* Work instructions: Quote the listing word for word, from the line containing "Where should I" through the end of the listing, and leave out the pictures.

* Data for this task:
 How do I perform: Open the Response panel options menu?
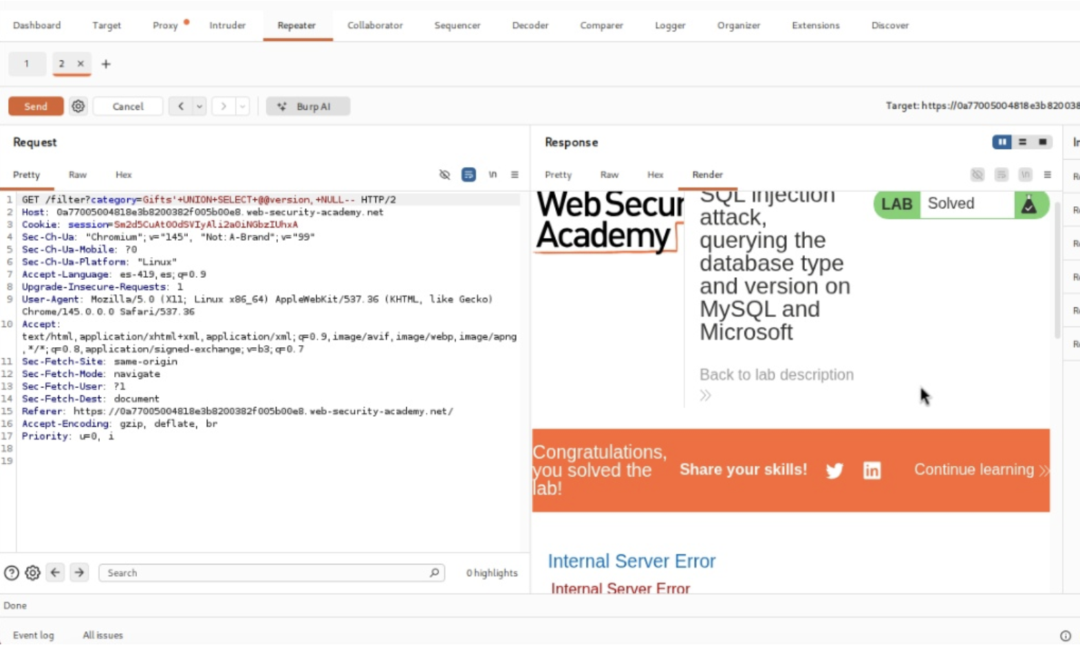coord(1047,175)
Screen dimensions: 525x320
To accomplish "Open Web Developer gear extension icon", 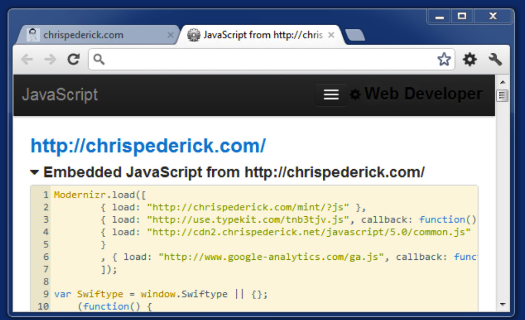I will click(470, 60).
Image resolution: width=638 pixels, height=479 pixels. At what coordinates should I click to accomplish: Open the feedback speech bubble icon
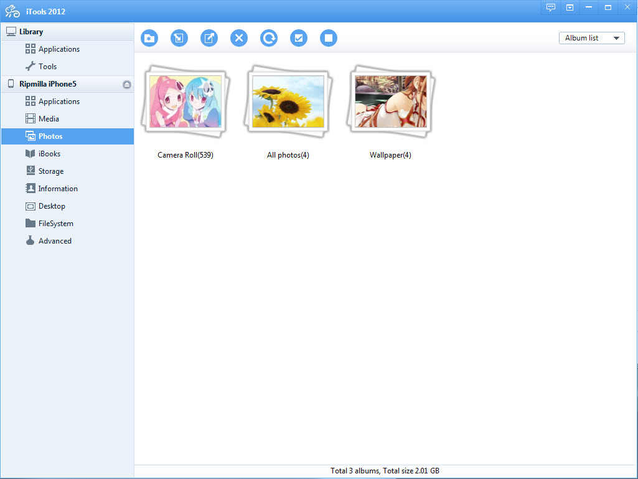coord(550,7)
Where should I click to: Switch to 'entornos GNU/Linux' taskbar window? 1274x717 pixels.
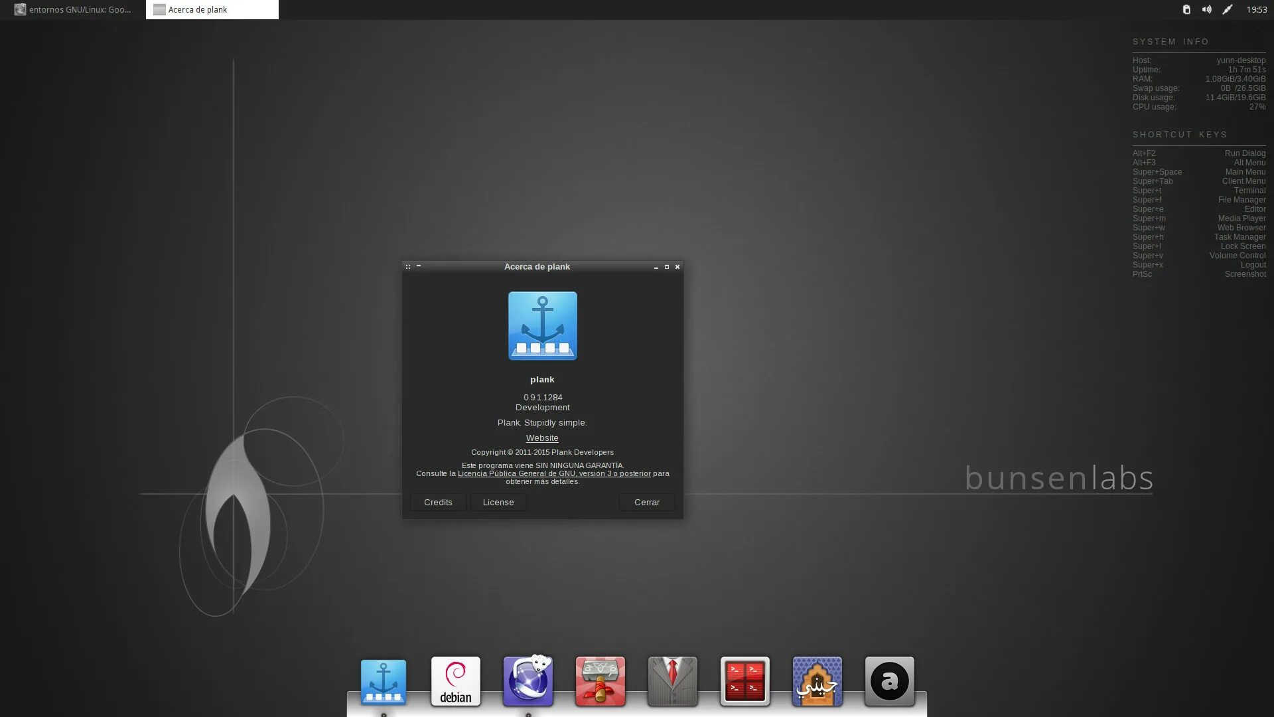pyautogui.click(x=73, y=9)
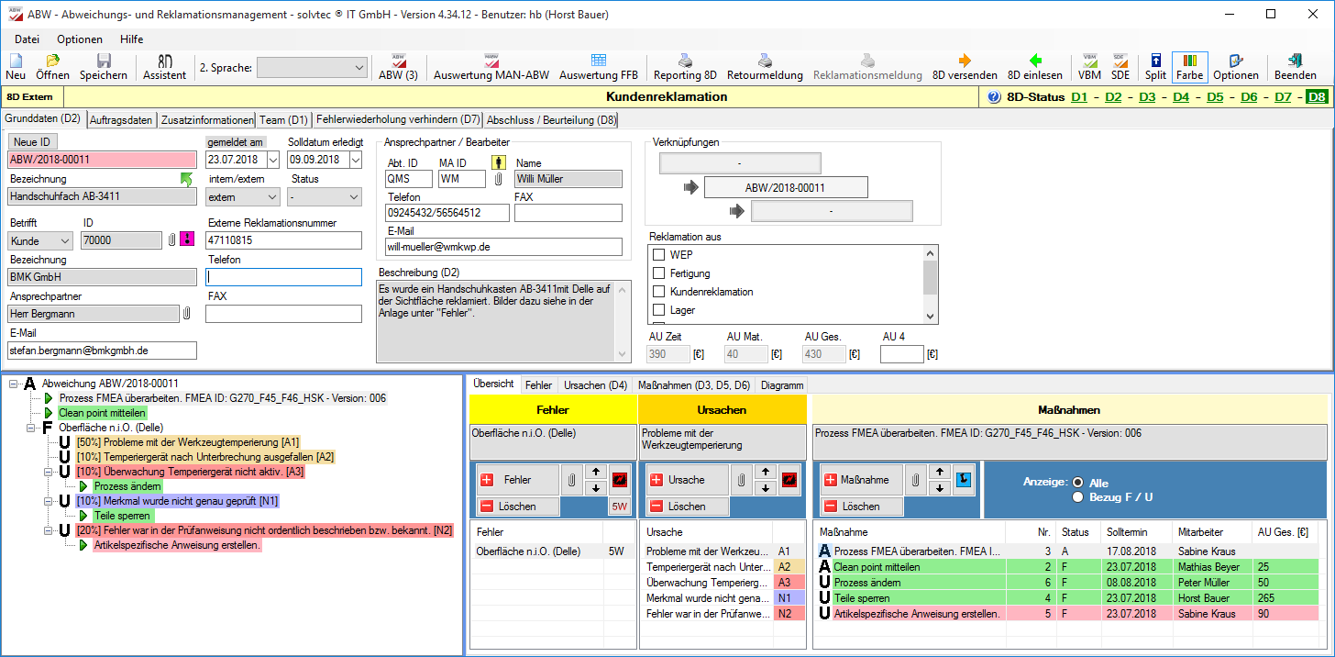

* Final answer:
Where should I click to: Switch to 'entornos GNU/Linux' taskbar window? 1274x717 pixels.
pyautogui.click(x=73, y=9)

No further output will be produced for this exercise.